In OSPF network, sometimes there are multiple equal-cost paths between two network elements, and a single path and very difficult to bear all the traffic, then the user is generally desirable multiple paths equally among all of the traffic, so both can improve the reliability of the network, but also improve the utilization of resources, in which case you can consider configuring OSPF load balancing.
Configuration Considerations
· By maximumload-balancing command to configure the maximum number of equal-cost routes for load balancing.

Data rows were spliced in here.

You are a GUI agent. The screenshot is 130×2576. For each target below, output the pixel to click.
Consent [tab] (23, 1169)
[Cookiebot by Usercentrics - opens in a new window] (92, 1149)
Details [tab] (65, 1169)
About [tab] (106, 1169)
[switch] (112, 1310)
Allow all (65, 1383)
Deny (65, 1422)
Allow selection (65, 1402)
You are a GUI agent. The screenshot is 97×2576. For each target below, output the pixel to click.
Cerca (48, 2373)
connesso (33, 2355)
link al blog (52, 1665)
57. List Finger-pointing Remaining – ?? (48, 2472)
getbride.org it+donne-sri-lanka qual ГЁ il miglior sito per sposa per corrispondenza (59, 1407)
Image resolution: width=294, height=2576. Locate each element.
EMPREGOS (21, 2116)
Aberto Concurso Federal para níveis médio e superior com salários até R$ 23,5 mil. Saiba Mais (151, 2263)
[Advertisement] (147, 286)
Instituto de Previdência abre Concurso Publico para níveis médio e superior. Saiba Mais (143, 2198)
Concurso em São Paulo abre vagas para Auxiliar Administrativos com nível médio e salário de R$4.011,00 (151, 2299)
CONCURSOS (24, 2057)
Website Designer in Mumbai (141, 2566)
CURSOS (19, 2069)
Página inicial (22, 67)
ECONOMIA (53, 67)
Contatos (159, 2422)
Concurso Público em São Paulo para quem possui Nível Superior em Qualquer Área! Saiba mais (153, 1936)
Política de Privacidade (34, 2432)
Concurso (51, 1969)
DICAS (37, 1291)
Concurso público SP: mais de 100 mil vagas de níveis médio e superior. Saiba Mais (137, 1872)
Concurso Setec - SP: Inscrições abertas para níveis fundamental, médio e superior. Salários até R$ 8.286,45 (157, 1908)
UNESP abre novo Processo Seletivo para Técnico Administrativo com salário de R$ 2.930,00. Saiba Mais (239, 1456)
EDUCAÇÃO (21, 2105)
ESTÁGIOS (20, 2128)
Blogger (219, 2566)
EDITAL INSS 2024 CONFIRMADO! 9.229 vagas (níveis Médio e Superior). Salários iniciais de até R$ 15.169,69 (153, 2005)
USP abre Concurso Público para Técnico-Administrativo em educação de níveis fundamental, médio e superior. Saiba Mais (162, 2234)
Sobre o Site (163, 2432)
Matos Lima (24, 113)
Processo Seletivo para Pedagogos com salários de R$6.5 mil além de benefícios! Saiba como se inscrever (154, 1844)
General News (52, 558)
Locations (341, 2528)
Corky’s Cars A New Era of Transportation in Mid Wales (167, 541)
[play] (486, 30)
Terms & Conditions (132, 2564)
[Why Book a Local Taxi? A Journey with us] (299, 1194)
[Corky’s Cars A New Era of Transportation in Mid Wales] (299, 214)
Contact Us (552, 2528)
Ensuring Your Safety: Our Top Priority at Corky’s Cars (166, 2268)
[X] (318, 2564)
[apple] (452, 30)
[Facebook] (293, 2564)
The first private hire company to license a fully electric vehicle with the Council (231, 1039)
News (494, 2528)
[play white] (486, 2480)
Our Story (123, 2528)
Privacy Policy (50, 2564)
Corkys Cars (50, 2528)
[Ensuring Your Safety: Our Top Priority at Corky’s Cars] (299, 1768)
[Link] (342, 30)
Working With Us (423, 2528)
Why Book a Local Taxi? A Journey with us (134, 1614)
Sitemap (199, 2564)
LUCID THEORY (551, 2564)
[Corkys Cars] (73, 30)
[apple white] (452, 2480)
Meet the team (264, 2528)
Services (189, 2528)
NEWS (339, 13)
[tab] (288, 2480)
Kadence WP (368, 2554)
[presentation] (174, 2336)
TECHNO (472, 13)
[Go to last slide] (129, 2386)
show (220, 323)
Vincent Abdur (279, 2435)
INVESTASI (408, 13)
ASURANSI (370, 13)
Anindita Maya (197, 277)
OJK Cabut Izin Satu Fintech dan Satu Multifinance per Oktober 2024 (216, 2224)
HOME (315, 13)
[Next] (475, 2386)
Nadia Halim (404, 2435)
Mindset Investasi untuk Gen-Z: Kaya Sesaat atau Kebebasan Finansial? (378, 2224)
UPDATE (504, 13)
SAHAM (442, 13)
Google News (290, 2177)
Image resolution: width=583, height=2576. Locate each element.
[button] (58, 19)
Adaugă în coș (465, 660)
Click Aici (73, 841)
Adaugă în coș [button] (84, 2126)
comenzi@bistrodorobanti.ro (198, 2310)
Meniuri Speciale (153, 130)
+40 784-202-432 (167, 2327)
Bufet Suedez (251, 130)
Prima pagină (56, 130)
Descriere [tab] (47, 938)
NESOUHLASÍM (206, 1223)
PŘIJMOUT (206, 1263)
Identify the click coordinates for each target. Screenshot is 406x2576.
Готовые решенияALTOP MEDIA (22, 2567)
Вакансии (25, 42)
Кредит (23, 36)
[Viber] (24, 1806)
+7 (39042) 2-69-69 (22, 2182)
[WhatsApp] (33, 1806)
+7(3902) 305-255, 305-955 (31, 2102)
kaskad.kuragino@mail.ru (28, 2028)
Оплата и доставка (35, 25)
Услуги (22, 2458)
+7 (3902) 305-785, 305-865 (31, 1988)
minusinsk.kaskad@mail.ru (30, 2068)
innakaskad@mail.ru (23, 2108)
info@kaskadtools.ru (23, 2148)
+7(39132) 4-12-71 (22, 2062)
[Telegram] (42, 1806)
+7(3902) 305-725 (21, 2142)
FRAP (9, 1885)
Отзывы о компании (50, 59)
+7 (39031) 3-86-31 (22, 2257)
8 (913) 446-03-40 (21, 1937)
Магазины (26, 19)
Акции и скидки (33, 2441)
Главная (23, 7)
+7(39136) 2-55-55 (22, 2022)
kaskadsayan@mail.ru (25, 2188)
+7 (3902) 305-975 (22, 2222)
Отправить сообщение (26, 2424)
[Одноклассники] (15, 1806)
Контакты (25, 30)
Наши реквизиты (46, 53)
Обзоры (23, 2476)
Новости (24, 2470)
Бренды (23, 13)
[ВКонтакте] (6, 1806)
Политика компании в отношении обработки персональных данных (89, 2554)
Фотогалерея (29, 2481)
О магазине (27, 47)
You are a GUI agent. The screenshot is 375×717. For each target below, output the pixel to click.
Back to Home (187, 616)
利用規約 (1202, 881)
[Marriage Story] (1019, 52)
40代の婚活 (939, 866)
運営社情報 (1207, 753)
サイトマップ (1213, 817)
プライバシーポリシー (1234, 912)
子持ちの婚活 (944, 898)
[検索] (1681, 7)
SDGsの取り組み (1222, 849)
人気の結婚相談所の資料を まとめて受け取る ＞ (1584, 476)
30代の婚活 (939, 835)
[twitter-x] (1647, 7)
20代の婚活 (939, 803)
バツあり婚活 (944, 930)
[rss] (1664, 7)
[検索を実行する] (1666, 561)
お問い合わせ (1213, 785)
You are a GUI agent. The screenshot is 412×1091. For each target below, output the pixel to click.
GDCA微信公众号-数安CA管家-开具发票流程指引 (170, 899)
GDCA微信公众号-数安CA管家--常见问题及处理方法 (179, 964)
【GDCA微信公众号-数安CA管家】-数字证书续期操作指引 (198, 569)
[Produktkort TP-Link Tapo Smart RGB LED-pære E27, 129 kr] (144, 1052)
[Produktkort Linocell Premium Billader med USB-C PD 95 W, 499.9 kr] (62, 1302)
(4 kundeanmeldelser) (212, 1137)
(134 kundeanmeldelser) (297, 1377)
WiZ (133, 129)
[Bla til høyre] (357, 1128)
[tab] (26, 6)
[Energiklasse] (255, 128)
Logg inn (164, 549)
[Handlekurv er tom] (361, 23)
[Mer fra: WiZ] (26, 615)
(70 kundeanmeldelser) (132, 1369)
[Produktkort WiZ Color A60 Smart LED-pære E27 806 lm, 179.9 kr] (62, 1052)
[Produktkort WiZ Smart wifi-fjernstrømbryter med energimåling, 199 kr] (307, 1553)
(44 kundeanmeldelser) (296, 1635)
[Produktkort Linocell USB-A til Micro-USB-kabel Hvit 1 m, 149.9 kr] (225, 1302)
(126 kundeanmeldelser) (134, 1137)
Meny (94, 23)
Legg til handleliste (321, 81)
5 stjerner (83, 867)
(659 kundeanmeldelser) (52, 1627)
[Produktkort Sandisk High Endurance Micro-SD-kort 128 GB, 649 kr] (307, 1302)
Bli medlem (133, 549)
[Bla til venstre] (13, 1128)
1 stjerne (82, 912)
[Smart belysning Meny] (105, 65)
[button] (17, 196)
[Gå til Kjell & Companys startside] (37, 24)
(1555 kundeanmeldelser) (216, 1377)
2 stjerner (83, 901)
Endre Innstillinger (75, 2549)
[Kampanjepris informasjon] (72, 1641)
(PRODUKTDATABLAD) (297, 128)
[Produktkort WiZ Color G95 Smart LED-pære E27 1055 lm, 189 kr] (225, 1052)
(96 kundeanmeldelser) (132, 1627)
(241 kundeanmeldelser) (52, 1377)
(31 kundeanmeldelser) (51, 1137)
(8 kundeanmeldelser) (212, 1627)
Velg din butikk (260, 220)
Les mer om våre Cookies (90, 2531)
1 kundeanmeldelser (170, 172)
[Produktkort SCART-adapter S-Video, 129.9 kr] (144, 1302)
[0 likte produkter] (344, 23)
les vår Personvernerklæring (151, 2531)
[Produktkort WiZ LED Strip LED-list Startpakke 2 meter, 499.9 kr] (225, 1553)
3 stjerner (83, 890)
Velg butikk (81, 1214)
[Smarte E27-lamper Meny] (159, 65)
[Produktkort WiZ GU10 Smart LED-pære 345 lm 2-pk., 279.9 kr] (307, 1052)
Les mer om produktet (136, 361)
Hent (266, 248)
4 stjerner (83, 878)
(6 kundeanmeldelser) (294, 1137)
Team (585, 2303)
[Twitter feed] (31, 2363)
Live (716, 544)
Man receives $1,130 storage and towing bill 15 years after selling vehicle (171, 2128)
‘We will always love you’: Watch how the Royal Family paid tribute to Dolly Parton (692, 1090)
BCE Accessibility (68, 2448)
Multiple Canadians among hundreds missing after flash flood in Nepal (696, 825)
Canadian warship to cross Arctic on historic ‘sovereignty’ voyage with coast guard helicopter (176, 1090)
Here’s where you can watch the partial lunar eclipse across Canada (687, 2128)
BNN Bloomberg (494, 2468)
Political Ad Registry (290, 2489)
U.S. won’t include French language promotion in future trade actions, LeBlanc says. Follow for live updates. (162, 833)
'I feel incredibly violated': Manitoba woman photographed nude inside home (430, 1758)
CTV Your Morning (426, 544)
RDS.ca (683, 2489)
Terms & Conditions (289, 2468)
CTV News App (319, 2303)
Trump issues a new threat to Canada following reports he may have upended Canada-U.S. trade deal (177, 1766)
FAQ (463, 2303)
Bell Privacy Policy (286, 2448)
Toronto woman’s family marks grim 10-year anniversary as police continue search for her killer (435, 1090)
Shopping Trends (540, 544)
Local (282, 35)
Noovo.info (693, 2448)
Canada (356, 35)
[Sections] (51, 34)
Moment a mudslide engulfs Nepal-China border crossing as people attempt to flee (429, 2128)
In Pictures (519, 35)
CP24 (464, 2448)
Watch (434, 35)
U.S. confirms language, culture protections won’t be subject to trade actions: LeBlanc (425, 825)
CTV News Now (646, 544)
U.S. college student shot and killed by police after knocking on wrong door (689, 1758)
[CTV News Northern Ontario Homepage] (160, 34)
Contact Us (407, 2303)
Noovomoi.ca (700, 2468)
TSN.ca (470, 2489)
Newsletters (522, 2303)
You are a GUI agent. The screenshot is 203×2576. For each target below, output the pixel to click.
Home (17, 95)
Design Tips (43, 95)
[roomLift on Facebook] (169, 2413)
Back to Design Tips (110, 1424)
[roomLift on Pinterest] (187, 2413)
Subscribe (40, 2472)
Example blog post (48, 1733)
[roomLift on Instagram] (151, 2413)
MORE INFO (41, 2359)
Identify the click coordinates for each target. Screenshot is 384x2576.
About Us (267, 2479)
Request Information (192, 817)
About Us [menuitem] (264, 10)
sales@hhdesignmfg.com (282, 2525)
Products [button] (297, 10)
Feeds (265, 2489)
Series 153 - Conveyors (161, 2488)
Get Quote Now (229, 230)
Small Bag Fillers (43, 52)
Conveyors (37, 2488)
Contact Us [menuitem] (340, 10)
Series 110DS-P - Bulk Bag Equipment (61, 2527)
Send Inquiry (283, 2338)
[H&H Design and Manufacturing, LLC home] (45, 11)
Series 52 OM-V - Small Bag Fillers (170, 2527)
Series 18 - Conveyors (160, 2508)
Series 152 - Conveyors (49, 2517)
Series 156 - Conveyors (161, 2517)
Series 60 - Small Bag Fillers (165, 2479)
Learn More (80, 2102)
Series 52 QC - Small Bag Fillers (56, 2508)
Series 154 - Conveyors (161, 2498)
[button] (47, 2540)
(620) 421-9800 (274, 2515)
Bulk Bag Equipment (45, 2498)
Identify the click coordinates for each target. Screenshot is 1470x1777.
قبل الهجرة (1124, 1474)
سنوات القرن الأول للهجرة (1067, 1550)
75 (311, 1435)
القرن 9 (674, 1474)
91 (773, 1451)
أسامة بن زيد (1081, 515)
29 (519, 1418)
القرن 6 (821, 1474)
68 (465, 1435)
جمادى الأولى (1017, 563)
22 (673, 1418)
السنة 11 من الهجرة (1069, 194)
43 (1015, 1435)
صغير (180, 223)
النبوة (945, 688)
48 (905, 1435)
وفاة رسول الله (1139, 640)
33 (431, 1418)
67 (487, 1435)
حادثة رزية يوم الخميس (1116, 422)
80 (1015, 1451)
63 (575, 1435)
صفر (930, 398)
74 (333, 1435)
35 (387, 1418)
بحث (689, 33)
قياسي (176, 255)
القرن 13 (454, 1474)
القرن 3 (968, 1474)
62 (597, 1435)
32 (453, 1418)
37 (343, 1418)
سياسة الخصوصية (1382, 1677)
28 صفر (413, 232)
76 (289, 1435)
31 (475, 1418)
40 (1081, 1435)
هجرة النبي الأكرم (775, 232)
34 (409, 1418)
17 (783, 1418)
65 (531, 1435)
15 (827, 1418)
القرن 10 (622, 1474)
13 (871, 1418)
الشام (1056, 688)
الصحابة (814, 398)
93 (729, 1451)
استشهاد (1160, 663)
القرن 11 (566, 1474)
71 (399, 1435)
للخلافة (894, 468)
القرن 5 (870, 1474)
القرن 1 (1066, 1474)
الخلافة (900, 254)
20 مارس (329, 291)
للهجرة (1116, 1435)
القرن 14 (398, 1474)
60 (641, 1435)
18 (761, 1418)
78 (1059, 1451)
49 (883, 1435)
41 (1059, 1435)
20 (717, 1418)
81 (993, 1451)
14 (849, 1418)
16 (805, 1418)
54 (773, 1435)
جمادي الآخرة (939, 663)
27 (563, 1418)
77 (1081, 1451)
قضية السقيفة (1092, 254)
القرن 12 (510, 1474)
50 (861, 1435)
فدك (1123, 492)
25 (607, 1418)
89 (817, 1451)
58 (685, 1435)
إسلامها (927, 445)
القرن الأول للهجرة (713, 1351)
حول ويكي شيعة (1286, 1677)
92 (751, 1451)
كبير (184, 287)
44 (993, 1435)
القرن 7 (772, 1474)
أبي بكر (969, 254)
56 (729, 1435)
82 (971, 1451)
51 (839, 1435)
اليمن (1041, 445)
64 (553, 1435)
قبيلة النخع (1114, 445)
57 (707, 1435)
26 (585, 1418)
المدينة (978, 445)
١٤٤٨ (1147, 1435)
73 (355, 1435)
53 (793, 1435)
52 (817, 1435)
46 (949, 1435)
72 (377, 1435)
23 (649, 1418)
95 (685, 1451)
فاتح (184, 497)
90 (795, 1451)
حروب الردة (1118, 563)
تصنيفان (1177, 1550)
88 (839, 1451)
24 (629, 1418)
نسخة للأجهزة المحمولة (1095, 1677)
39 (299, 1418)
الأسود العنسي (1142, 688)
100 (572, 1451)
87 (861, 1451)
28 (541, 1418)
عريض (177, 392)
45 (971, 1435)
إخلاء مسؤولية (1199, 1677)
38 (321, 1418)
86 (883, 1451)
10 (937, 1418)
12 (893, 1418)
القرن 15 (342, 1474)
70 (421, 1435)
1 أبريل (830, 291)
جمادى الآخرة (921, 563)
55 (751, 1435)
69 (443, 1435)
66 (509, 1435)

• If you need to cancel load balancing, the maximum number of equal-cost routes can be set to 1.
Network requirements
As shown, OSPF network has four switches 1, belong to the region 0. Load balancing is required, so that the flow SwitchA, SwitchB and SwitchC be respectively supplied SwitchD.
Description:
Make sure this scenario interconnect interface STP is not enabled. Because STP is enabled on the ring network, if constructed with three layers of network switches VLANIF interface, will lead to a port is blocked, resulting in three business can not function properly.
Configuration Roadmap
OSPF configuration follows the idea of load balancing:
-
OSPF basic functions on each switch, basic OSPF network interworking.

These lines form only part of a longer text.